Most of the limitations of this study are similar to those inherent to cadaveric studies: degradation of the knee specimens was a concern; muscle tension was not present and therefore knee motion was uniquely passive. Kinematic data of femur, tibia, and the Ligamys spring system were measured with a highly precise instrument (Optotrak); however, the variability associated with the passive motion applied manually by the operators cannot be suppressed. A direct comparison of our data to the previous studies is associated with a significant limitation, namely, that the braid tension with DIS varies with knee flexion, whereas in other studies, a fixed tension was applied. Roof impingement of the ACL repair as a potential confounder for length change was not accounted for. Our test setup does not represent a fatigue test. The polyethylene braid as well as the specimens are, however, subjected to plastic deformation and wear under cyclic loading. It can be assumed that spring shortening will, therefore, decrease with time [8].

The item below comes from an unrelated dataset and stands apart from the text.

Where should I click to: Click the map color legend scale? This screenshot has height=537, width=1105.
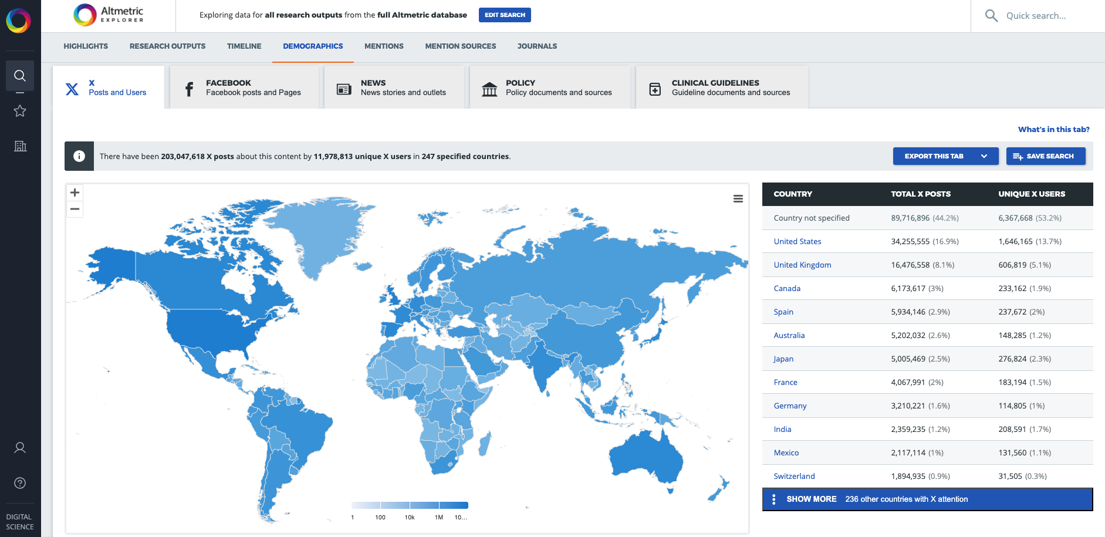click(409, 505)
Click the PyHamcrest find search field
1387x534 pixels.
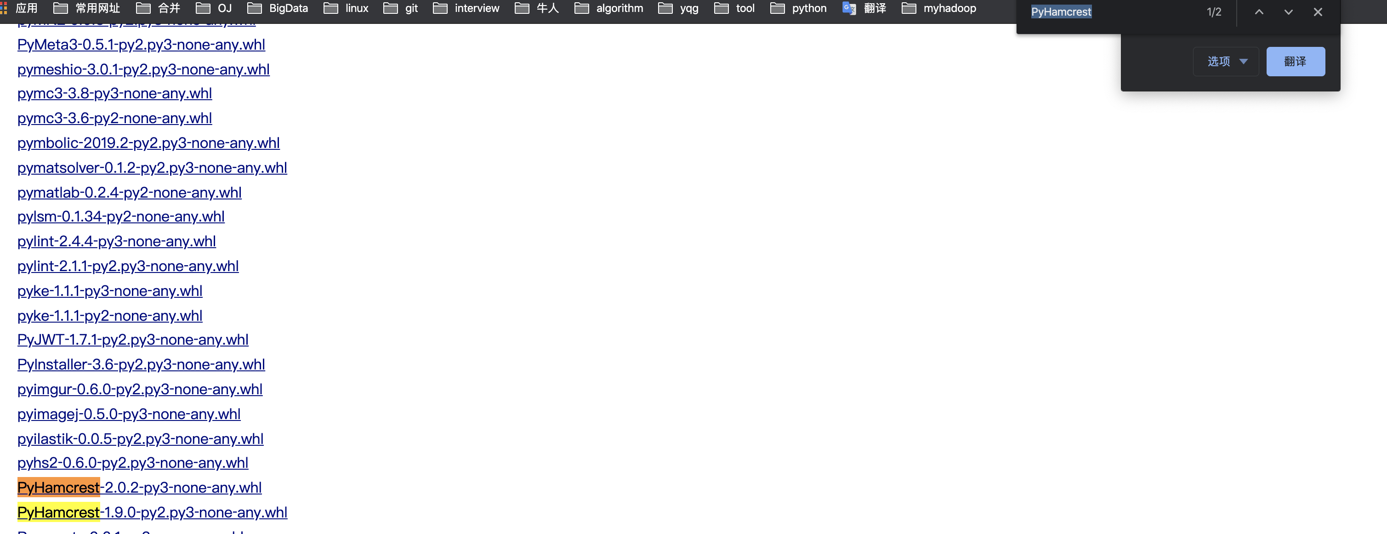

The main strength of this study is that it replicates the clinical situation much better than a simple ex-situ uniaxial quasi-static loading. Full cadaveric lower bodies with intact soft-tissue envelopes were used. The test condition represents the clinical setting well. Experienced knee surgeons (CK & JH) performed all Ligamys implantations. When the spring was loaded, values for spring and tunnel shortening closely overlapped, giving confidence in the measurements. In the “unloaded region”, tunnel shortening increased up to high values, whereas spring shortening remained at zero as would be expected with a slack in the polyethylene braid.

The impact of this work on the clinical routine is as follows: (1) always apply the pretension on the spring in full extension. This ensures that no extension deficit will be caused by implant tension. (2) If you wish to further decrease AP translation of the repaired knee, then increase the amount of pretension in full extension and do not change to flexion. (3) If these recommendations are followed, the implant can be downsized resulting in less bone loss and improved conditions in case of revision surgery.

Conclusion

During passive flexion/extension, the highest spring shortening was consistently measured in full extension with a continuous decrease towards flexion. If preloading of the spring is performed in extension, the spring can be downsized to incorporate a maximum length change of 5 mm resulting in a smaller implant with less bone consumption and, therefore, improved conditions in case of revision surgery.